PROBLEM TO WORK ON — Pull every line that includes the word "computer" from the data.

◆ ◆ ◆

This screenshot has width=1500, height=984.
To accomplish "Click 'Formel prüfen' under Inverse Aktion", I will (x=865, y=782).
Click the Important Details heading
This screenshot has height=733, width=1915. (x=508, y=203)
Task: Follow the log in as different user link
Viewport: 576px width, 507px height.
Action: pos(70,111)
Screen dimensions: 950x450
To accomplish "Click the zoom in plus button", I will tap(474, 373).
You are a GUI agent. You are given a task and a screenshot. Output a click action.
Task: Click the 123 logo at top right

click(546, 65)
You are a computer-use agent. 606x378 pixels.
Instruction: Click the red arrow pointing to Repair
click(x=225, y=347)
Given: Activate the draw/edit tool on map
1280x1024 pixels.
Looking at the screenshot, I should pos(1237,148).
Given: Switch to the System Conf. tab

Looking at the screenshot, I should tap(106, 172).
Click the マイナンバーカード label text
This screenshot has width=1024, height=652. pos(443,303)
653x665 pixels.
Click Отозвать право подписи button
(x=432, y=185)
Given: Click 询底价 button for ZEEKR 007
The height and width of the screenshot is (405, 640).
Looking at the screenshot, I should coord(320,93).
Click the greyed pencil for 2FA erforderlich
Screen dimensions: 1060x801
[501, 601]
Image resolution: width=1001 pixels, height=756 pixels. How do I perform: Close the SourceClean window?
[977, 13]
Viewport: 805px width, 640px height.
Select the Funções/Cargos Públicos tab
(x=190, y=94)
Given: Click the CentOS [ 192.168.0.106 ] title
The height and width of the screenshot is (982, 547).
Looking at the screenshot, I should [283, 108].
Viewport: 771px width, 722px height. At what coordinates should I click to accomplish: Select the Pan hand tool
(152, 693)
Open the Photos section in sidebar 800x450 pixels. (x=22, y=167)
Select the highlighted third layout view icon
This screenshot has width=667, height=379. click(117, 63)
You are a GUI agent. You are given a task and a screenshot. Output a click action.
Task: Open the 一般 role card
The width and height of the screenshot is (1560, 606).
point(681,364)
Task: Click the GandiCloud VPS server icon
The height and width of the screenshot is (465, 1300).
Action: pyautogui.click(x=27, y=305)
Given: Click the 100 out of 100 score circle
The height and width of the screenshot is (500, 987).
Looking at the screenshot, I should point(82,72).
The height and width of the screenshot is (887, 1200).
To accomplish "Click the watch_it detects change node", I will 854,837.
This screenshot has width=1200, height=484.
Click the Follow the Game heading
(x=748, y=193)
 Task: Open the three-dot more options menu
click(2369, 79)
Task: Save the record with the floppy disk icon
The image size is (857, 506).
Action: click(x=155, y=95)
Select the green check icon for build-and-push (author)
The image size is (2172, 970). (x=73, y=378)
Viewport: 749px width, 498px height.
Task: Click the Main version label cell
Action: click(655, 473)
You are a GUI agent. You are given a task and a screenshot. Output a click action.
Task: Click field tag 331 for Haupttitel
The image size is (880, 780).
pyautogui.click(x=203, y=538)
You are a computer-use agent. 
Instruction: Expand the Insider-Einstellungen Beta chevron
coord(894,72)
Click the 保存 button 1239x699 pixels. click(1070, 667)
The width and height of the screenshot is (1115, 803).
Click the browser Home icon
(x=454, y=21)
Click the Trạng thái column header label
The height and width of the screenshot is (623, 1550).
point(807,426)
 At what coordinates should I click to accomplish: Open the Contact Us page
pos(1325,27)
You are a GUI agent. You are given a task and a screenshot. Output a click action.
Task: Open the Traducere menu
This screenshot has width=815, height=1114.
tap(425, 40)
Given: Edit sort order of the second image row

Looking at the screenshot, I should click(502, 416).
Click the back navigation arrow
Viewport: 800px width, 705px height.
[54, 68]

◆ ◆ ◆

FINISHED EXERCISE —
You are a computer-use agent. 606x378 pixels.
You are a computer-use agent. 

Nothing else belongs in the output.